QUOTED PASSAGE:
-*-*-

SLP Resources Bhd’s (SLP) has been ordered to close its plant in Kulim, Kedah, until 16th September 2021 after some of its workers tested positive for Covid-19. The Covid-19 cases had been identified at the plant following a routine screening and subsequent targeted screening on its workers, which the company temporarily halted operations from 8.00am on 9th September 2021 to carry out thorough disinfection work.
The temporary closure is expected to impact sales and production in the current quarter. We foresee the disruption of production to impact approximately 2.0-3.0% of annual production output for FY21f.
We believe that it is necessary for the temporary closure to take place in order to break the chain of Covid-19 infection and prevent the situation from escalating in SLP’s manufacturing plant. As it is, SLP has adopted and will continue all possible and necessary standard operating procedures (SOP) at its operations, premises as well as hostels which include social distancing measures, temperature checks, proper hygiene, PPE usage and regular sanitisation.
Nevertheless, outlook remains well supported by the improving demand that are expected to remain resilient under the prevailing circumstances. The work-from home measures has resulted in the pent-up demand for packaging due to change in consumption patterns of consumers with delivery orders on the rise across food & beverage, consumer electronics, healthcare and other essential products.

-*-*-

RECORDS PROVIDED:
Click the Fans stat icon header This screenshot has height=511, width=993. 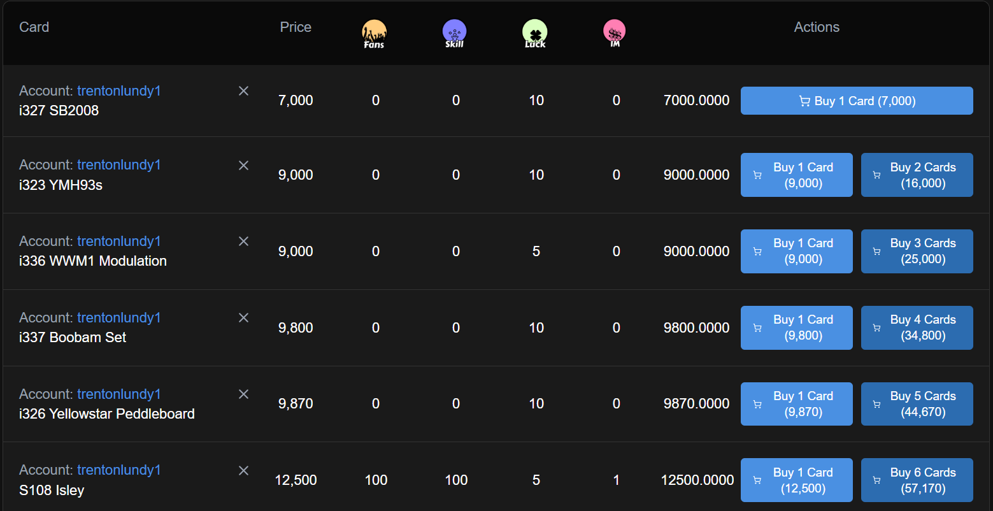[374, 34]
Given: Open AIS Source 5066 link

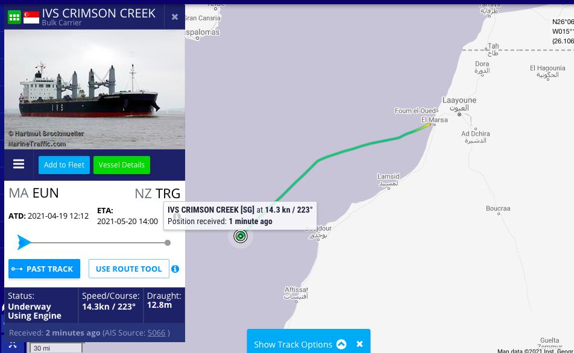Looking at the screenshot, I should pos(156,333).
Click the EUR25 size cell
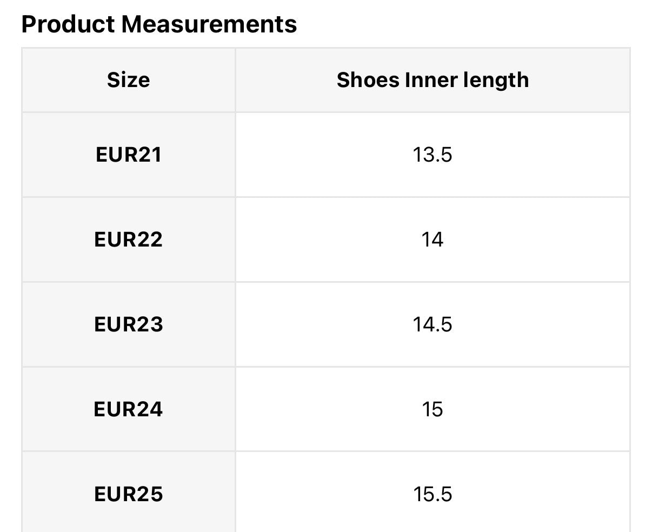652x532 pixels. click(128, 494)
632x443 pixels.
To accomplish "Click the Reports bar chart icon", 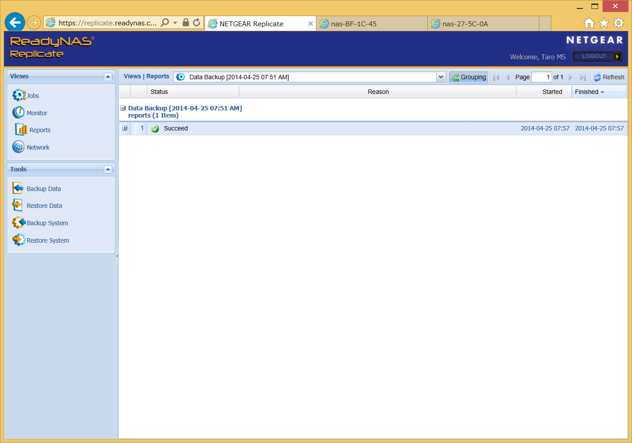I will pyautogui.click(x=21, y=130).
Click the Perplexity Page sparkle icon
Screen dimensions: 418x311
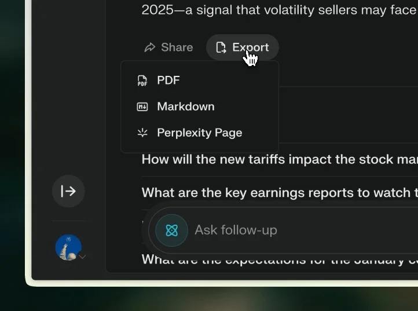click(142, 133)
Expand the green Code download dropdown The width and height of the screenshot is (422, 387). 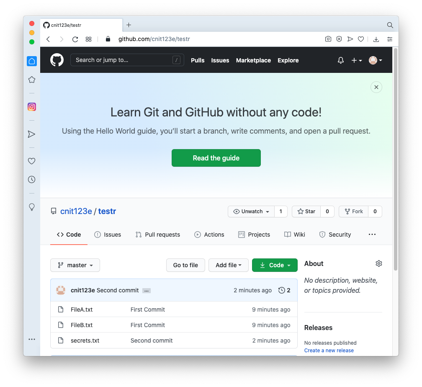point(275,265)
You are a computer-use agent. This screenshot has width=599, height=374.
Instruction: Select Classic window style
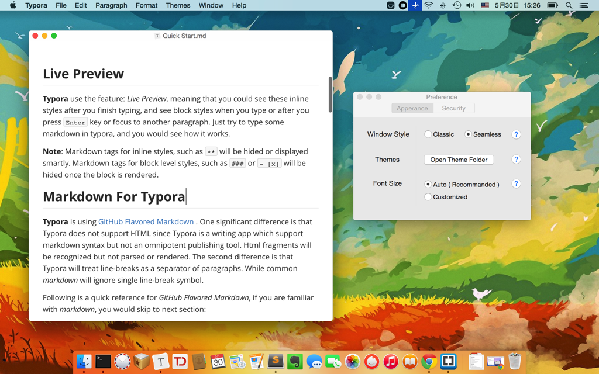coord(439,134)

-*-*-

INSTRUCTIONS:
**A)** From the text on SLP Resources' Kulim plant closure, extract the passage starting at "The temporary closure is" and ending at "and regular sanitisation.".
**B)** Continue the text on SLP Resources' Kulim plant closure from where it stops.

EXPECTED OUTPUTS:
**A)**
The temporary closure is expected to impact sales and production in the current quarter. We foresee the disruption of production to impact approximately 2.0-3.0% of annual production output for FY21f.
We believe that it is necessary for the temporary closure to take place in order to break the chain of Covid-19 infection and prevent the situation from escalating in SLP’s manufacturing plant. As it is, SLP has adopted and will continue all possible and necessary standard operating procedures (SOP) at its operations, premises as well as hostels which include social distancing measures, temperature checks, proper hygiene, PPE usage and regular sanitisation.

**B)**
We gather that current average selling prices remains favourable for SLP owing to the rise in resin prices. Traditionally, plastic packaging players adopt a cost-pass through mechanism, though there will be approximately 3 months of time lag. At the same time, the weakening ringgit against the greenback also bodes well for SLP which derived RM39.5m or 45.1% of revenue from overseas in 6MFY21.
Valuation & Recommendation
We trimmed our earnings forecast by 2.3% and 0.2% to RM24.6m and RM25.1m for FY21f and FY22f respectively; accounting for the temporary production disruption. Despite that, we maintained our HOLD recommendation on SLP with an unchanged target price of RM1.03, as we rolled over our valuation metrics to FY22f.
Our target price is based on the assigned target PER of 13.0x to our FY22f EPS of 7.9 sen. At RM0.96, we note that prospective dividend yields are fairly attractive at 7.3% for both FY21f and FY22f respectively.
Risks to our recommendation include the volatility in the global resin prices which affect production costs and margins. Foreign exchange fluctuation risk; although net forex exposure in USD is capped to about 5.0% as raw material costs is largely offset by export sales denominated in the same currency (close to 50.0% of total export revenue).